- Source records

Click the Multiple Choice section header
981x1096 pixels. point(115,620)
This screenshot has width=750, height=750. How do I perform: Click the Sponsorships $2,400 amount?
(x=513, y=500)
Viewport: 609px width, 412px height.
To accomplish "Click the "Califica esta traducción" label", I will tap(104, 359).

...

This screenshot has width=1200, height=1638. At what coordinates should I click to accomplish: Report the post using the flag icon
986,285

--

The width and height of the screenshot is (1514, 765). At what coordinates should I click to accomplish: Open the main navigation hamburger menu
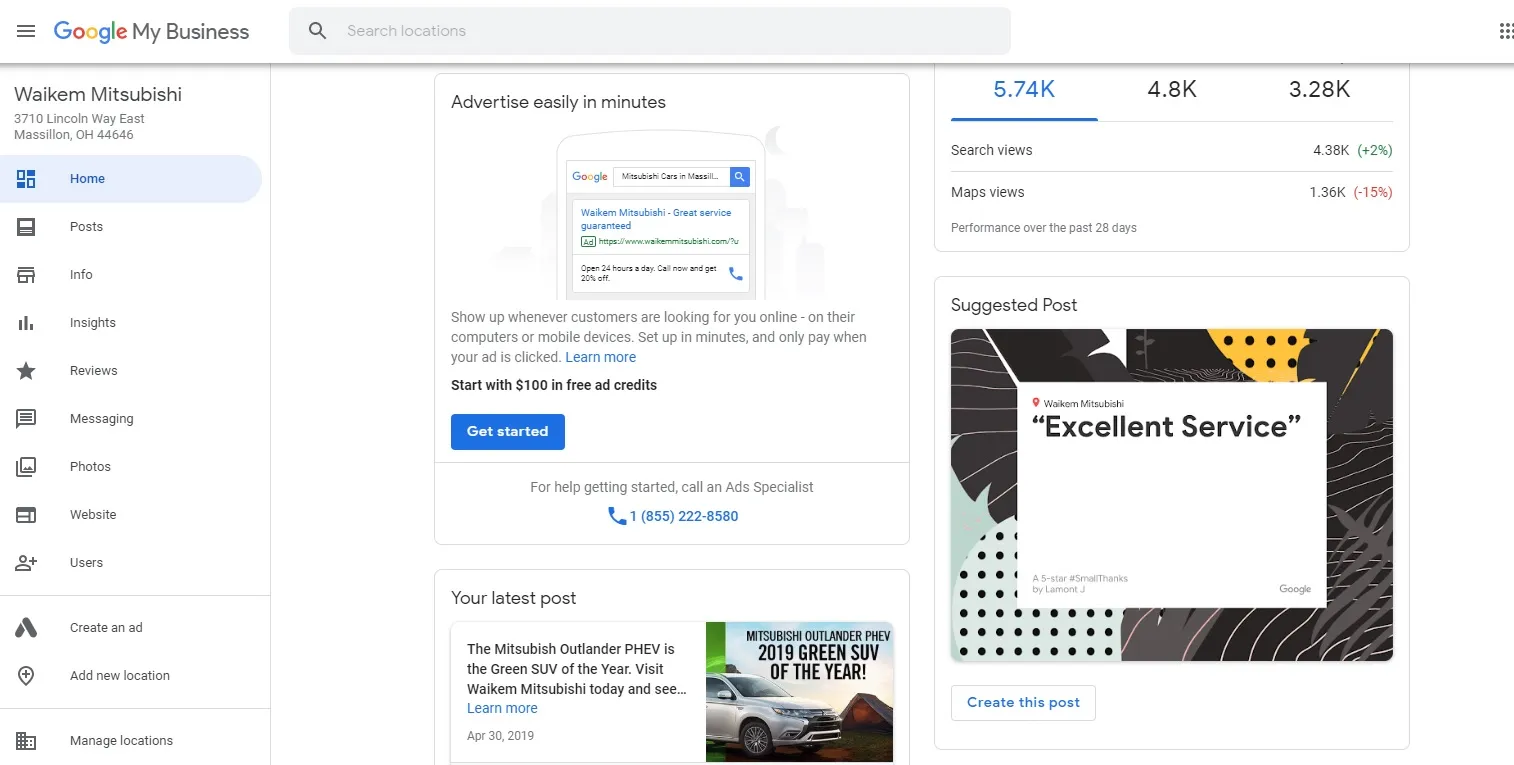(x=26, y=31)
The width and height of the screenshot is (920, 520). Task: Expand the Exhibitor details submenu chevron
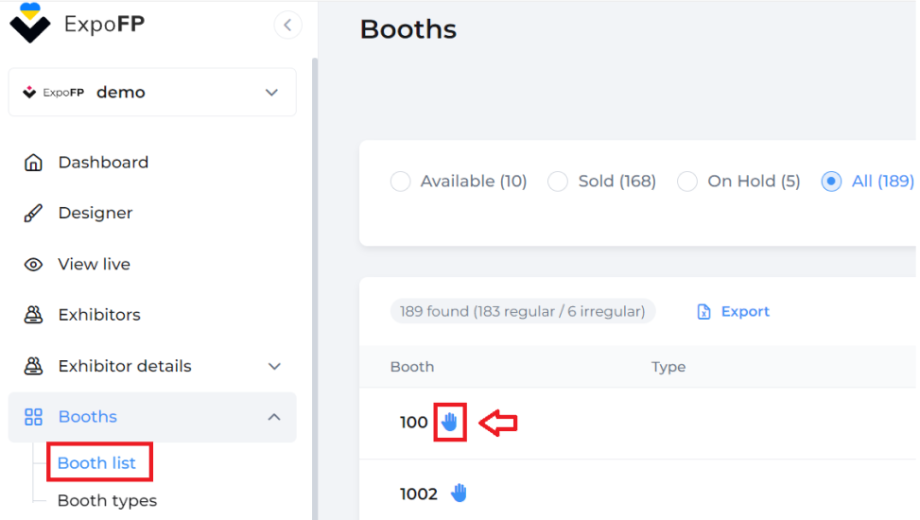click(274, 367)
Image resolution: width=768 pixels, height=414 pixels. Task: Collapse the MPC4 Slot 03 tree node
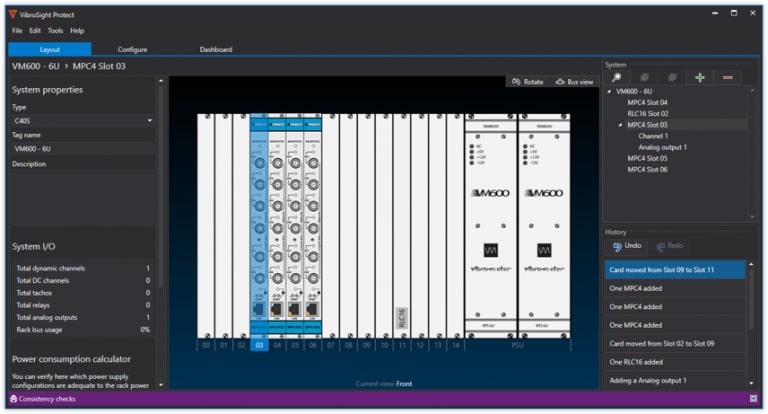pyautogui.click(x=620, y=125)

- What is being asked
The expected answer is an exact copy of the lines above, beginning at the line with "Click the Multiple Choice section header" and ending at the line with "Viewport: 609px width, 412px height.", with both ends in.

- Response for this exercise
Click the Multiple Choice section header
981x1096 pixels. point(115,620)
This screenshot has width=750, height=750. How do I perform: Click the Sponsorships $2,400 amount?
(x=513, y=500)
Viewport: 609px width, 412px height.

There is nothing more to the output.